Thursday, November 18, 2010

16 November, 2010

The usual cheese crowd were unable to attend cheese this week, so instead I brought a companion so that I could get my weekly cheese fix. We were seated near the centre of the restaurant by an obviously new member of staff (he was cheerful and friendly). An order for a dish of chili con queso was promptly placed and we waited for the cheese with great anticipation and hunger.

Imagine my delighted surprise to see this!


A return to the old dish used for housing the coveted chili con queso dip.


We also saw a return to liney chips, as described in a previous post. Unlike last time, these chips were not stale, and did not remind me of thin sheets of pasta.


This week's dip was a welcome return to the glory of cheese. After the past few weeks where we have been served sub-par cheese offerings, it was orgasmic to finally consume quality cheese dip.

Let me break down the amazingness.

Consistency: Consistently thick, with no lumps.
Spiciness: Mildly spicy.
Appearance: A little odd.
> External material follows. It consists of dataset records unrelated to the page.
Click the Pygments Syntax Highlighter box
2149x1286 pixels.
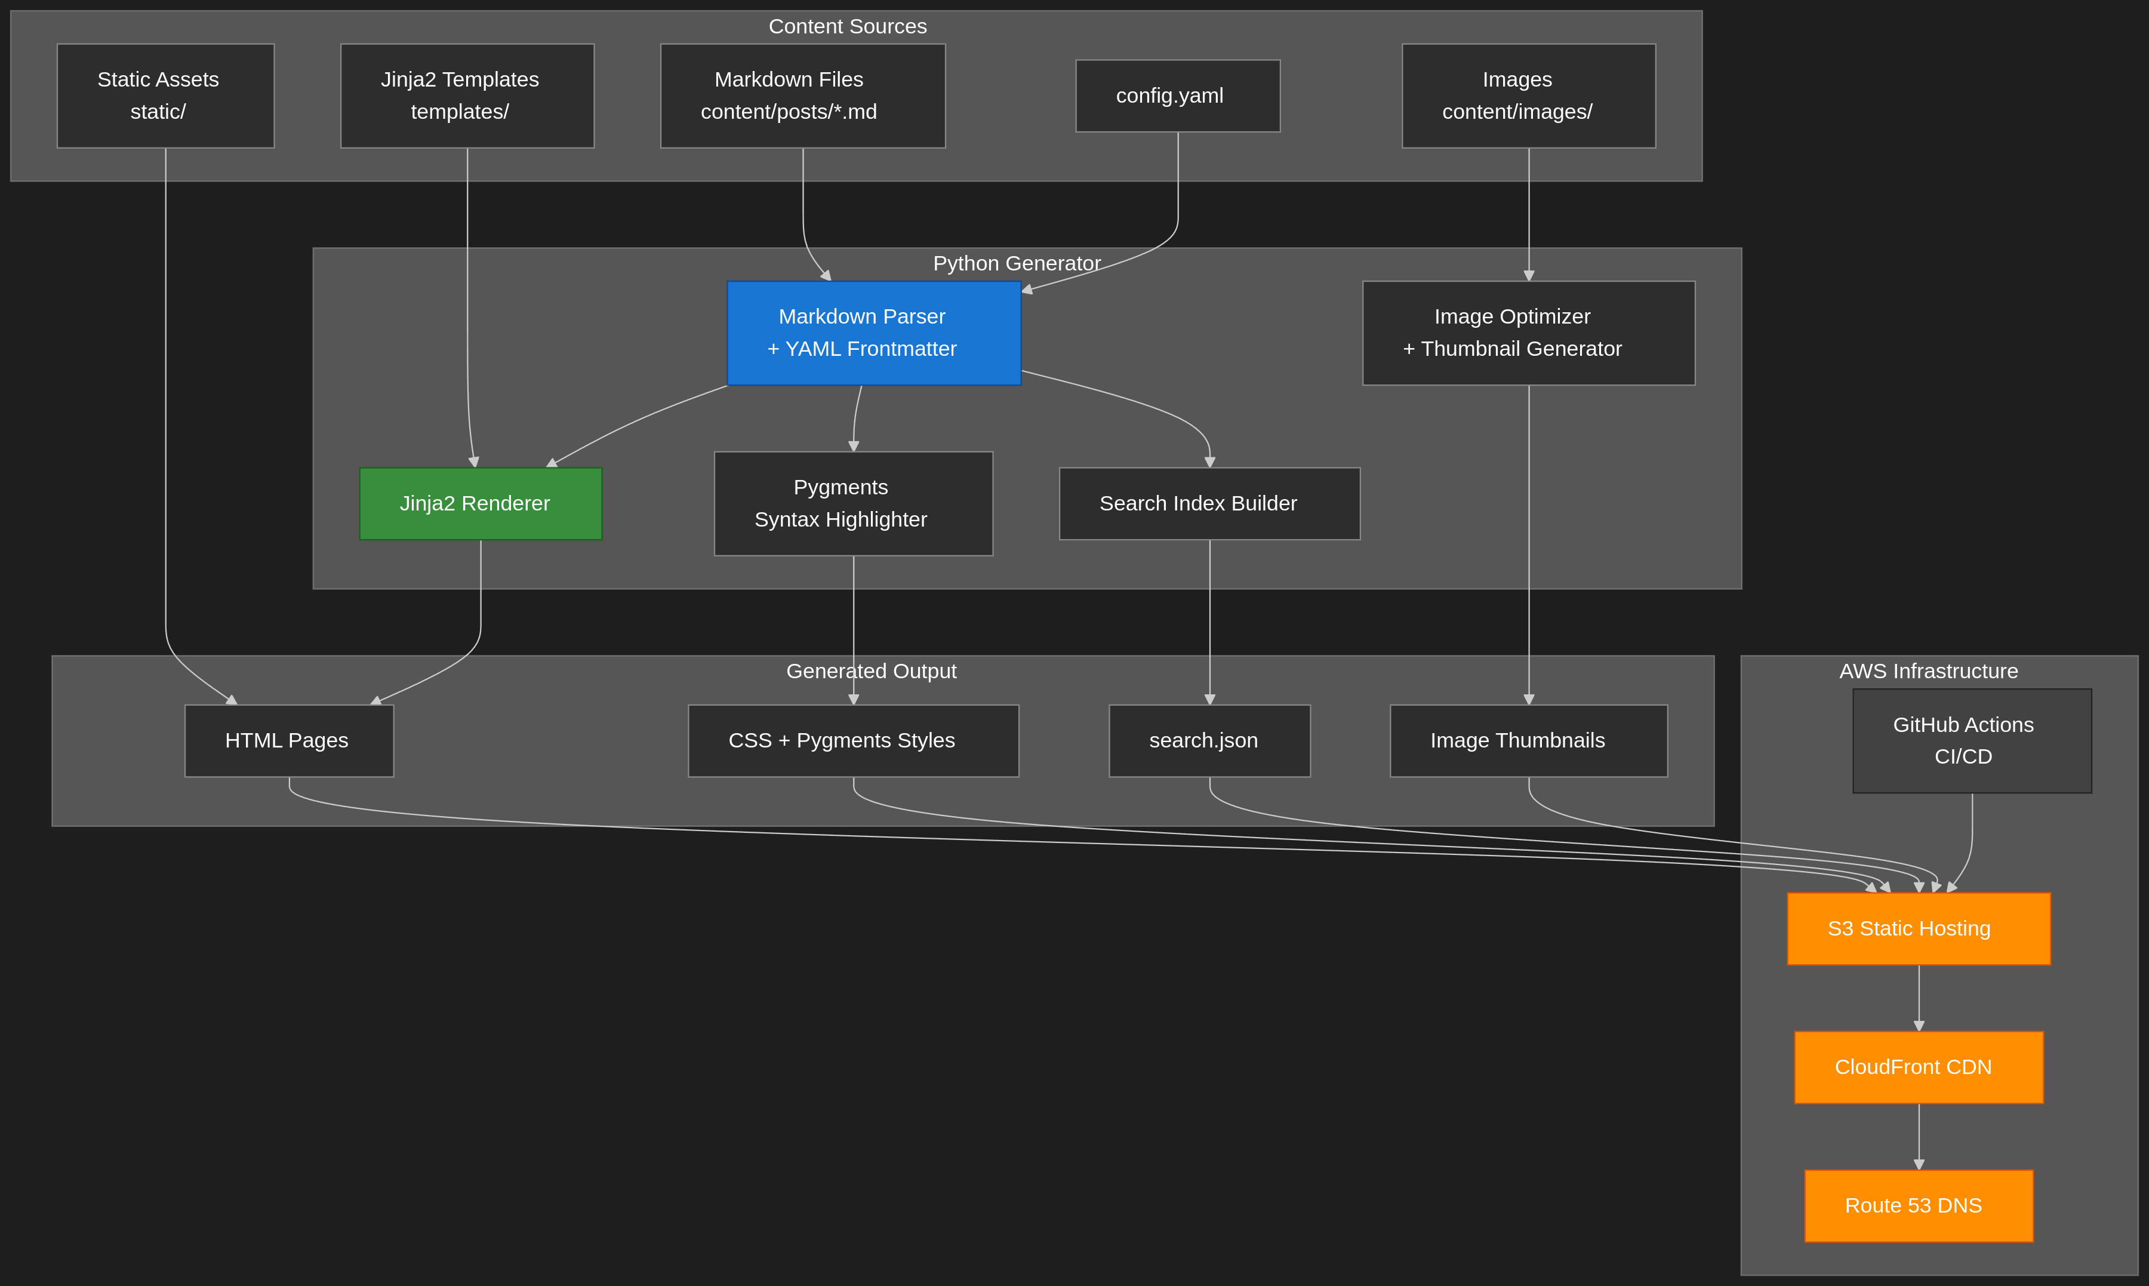(x=853, y=503)
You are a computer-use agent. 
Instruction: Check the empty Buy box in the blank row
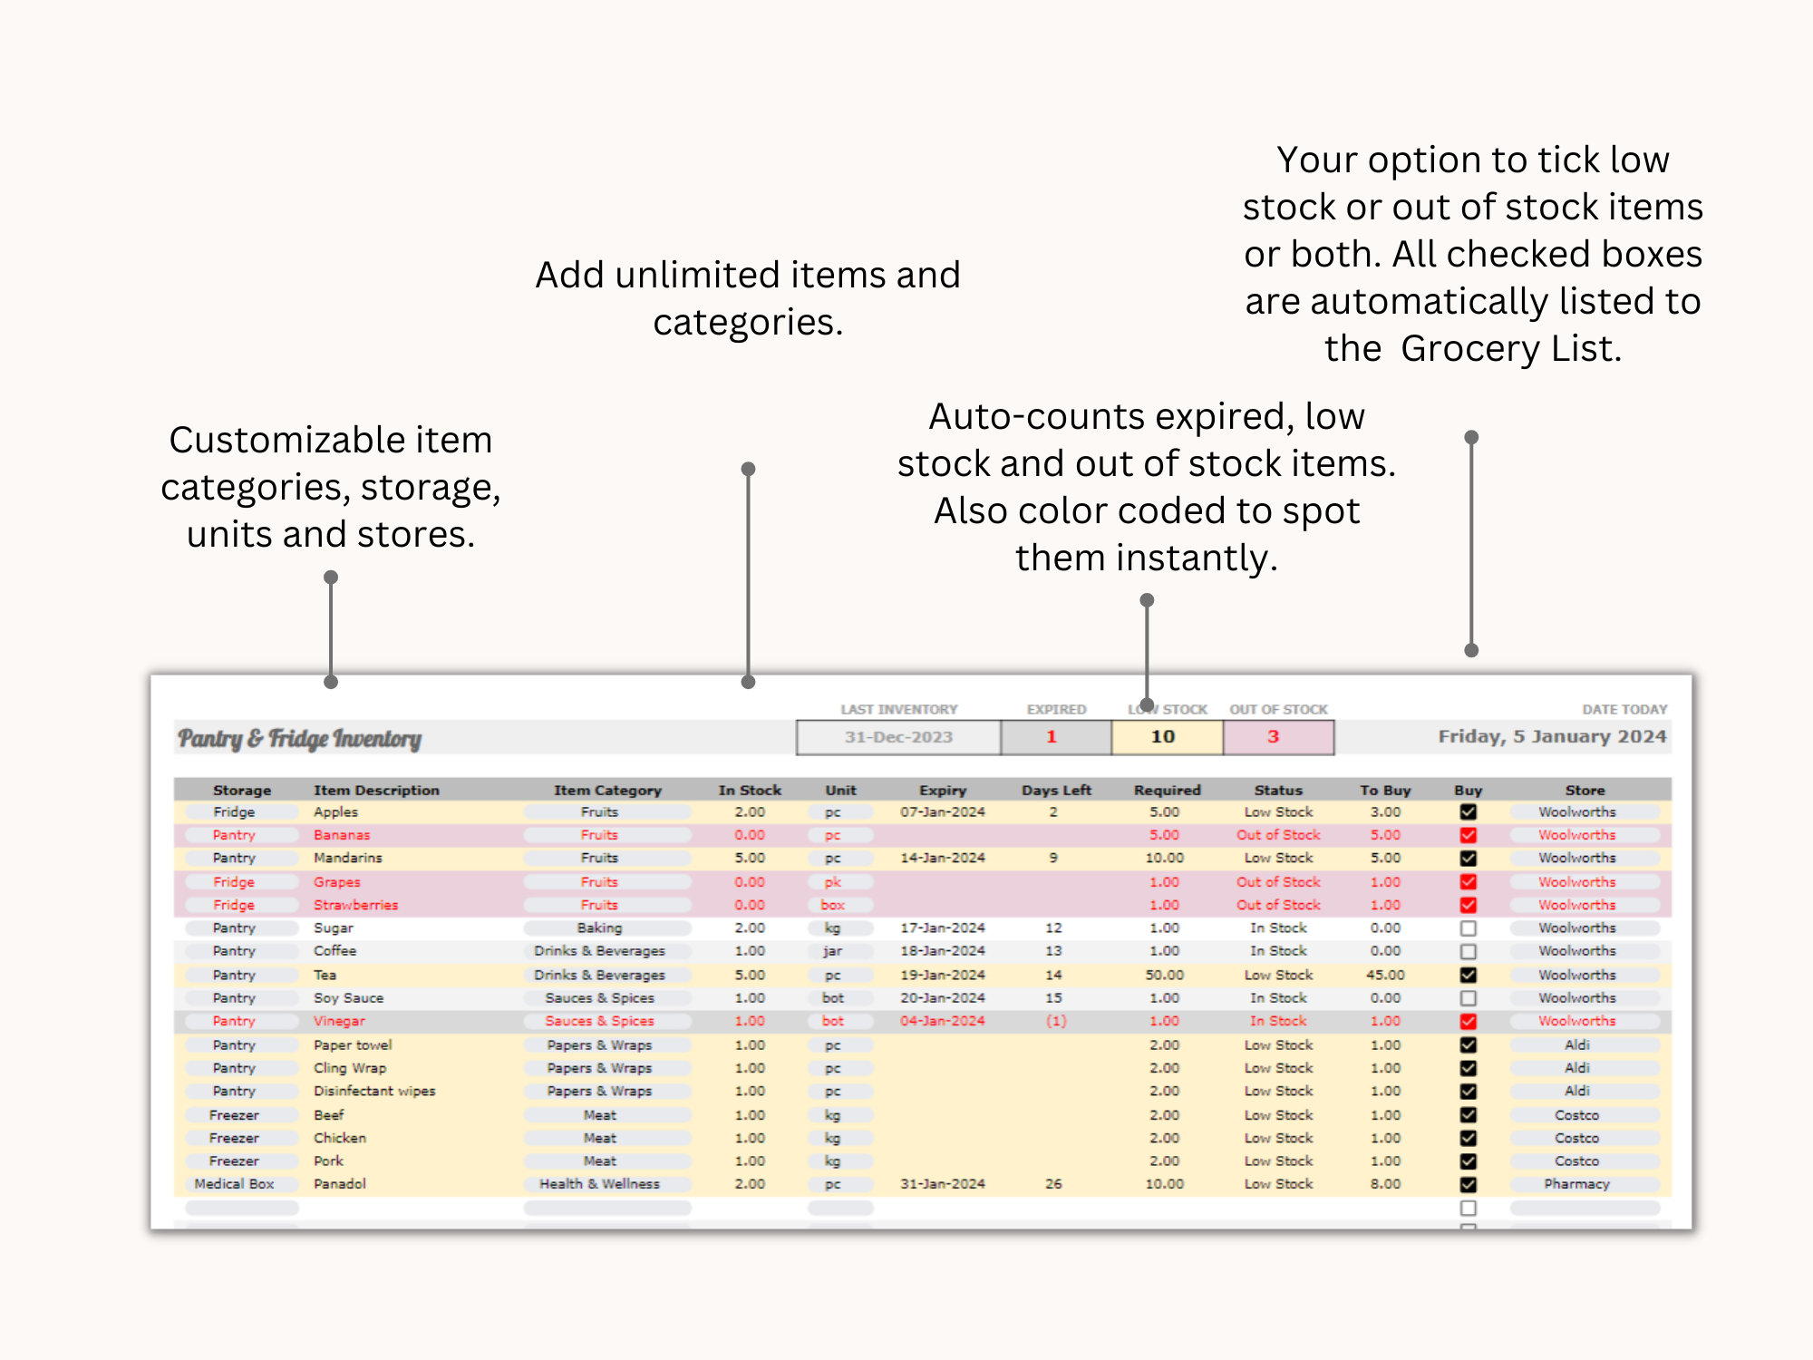[1469, 1208]
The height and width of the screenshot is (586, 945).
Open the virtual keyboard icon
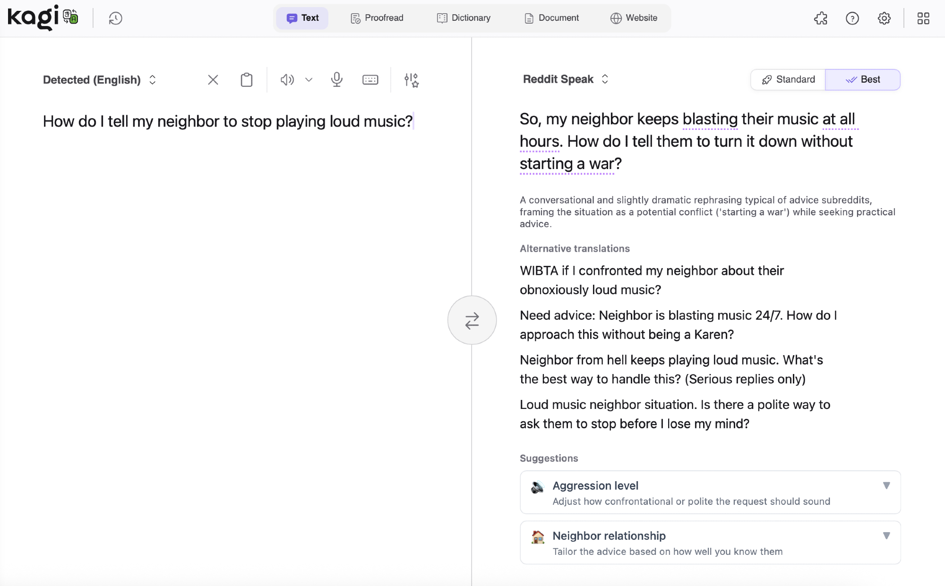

Refer to pictures below for further explanation.
Temperature: Hot! Not tepid, not warm, actually hot!
Flavour: Delicious.
Chips: Weird liney chips, but crisp and inoffensive.
Chip-to-dip-balance: Moderate. There were still a few chips left over after we inhaled the cheese, but it wasn't the greatest discrepancy we've experienced.



The only thing that marred an otherwise perfect offering was the colour of the cheese dip. It actually looked a little grey, which I have tried to capture on camera, and mostly failed.


It didn't stop us from finishing the cheese dip, because it was freaking delicious, but I can't help but wonder why it had that odd grey-ish cast. It's been two days since then, and I haven't dropped dead, so if the colour is the reason for the improved taste and quality I have no real complaints. Will update if the unknown substance causes me to turn into a radioactive cheese woman.